_TASK OBJECTIVE:_ Once you reach the line with "Task: Bookmark the post via bookmark icon" in the material below, copy each line exactly up to and including the line with "Task: Open Microeconomics", and skip the pictures.

_INPUT MATERIAL:_

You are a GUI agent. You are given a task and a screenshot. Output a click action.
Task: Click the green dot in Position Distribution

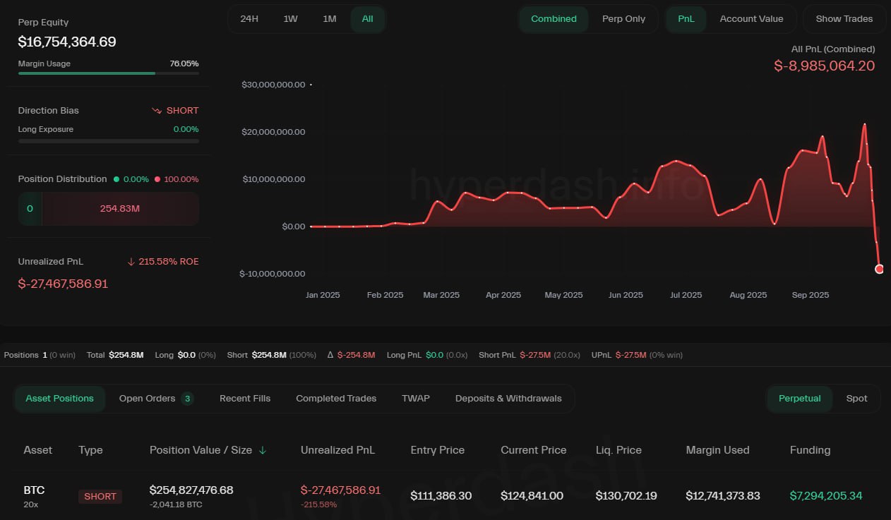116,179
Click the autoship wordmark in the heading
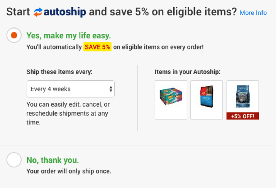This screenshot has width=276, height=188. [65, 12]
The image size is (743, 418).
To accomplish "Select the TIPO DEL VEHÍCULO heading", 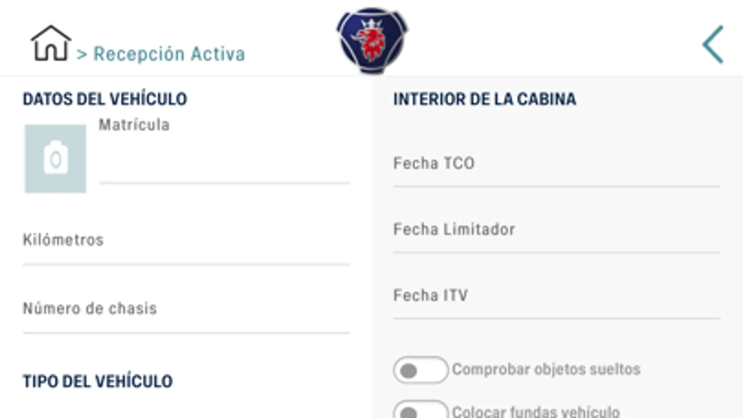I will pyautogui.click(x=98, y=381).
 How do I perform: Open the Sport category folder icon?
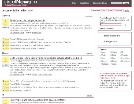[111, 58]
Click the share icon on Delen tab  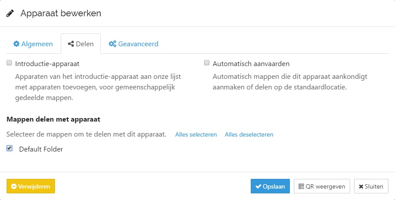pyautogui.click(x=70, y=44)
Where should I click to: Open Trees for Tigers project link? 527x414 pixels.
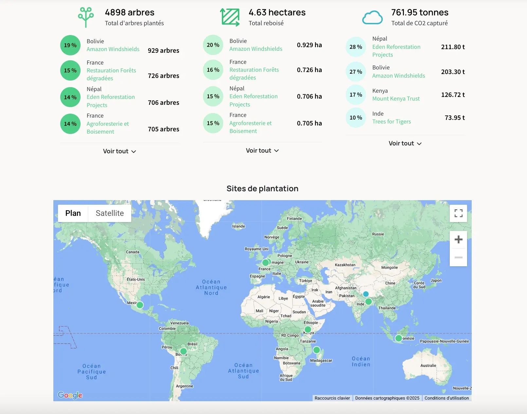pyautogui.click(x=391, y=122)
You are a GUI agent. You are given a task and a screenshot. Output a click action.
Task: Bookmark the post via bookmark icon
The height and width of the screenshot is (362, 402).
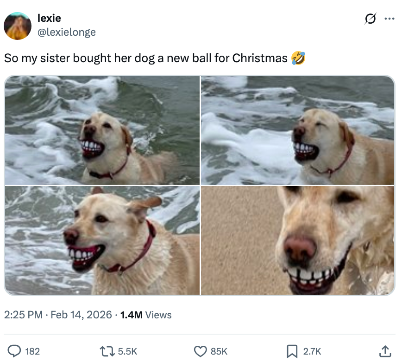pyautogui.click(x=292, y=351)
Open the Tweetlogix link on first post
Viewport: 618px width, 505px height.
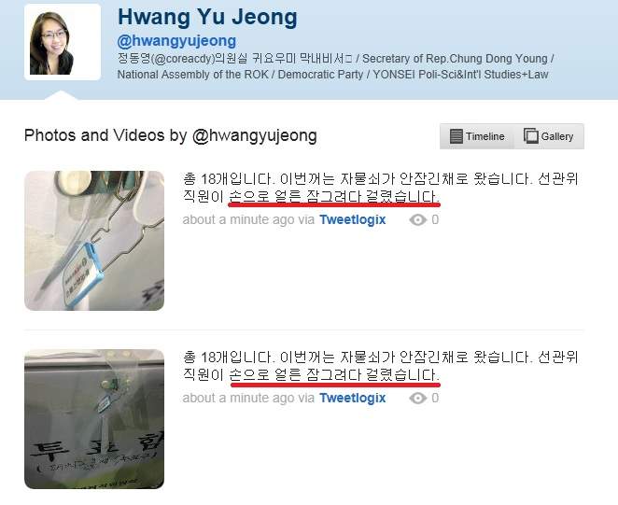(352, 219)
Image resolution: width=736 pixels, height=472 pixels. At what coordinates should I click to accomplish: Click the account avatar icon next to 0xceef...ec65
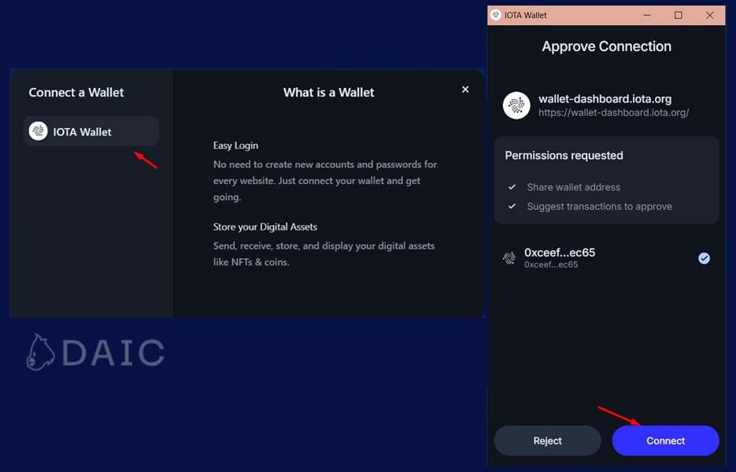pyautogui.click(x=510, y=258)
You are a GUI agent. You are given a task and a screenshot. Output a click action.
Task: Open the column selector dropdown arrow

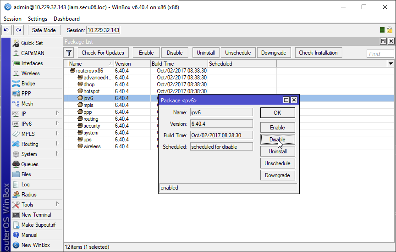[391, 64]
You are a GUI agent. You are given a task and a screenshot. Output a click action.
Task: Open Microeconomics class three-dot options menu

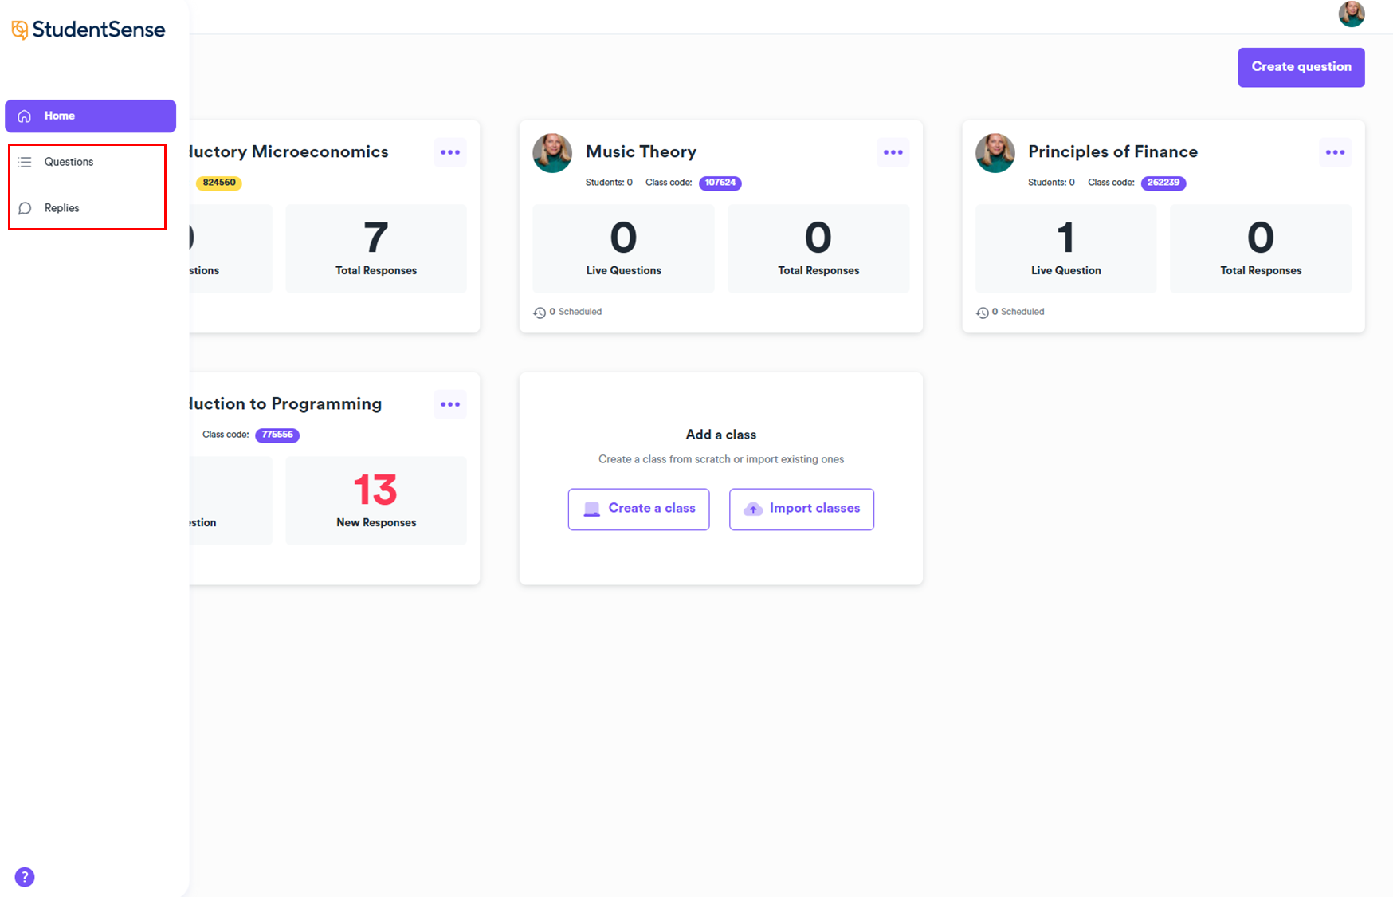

---

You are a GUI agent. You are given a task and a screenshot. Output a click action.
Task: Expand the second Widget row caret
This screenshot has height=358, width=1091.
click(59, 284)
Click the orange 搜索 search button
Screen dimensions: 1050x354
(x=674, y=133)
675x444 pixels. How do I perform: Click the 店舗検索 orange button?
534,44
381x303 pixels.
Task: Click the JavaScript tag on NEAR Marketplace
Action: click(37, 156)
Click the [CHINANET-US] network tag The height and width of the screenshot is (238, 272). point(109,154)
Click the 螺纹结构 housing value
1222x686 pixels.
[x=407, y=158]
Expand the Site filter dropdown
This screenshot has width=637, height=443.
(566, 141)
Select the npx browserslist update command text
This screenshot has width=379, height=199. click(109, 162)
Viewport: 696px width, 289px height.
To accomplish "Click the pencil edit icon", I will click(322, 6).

* * *

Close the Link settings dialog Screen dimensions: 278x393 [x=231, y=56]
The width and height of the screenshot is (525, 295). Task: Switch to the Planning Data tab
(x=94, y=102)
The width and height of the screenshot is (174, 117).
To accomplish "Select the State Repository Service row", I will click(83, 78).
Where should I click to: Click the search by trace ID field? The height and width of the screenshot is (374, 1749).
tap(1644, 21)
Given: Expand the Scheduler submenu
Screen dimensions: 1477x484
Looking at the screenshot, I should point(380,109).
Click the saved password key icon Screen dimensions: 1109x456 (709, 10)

_ANSWER FOR THIS EXERCISE:_
Task: Bookmark the post via bookmark icon
The height and width of the screenshot is (362, 402).
pyautogui.click(x=292, y=351)
Open the Tweetlogix link on first post
Viewport: 618px width, 505px height.
(352, 219)
Image resolution: width=736 pixels, height=472 pixels. At what coordinates should I click to accomplish: Click the account avatar icon next to 0xceef...ec65
pyautogui.click(x=510, y=258)
You are a GUI agent. You are given a task and a screenshot. Output a click action.
Task: Open the column selector dropdown arrow

[391, 64]
You are a GUI agent. You are given a task and a screenshot. Output a click action.
Task: Open Microeconomics class three-dot options menu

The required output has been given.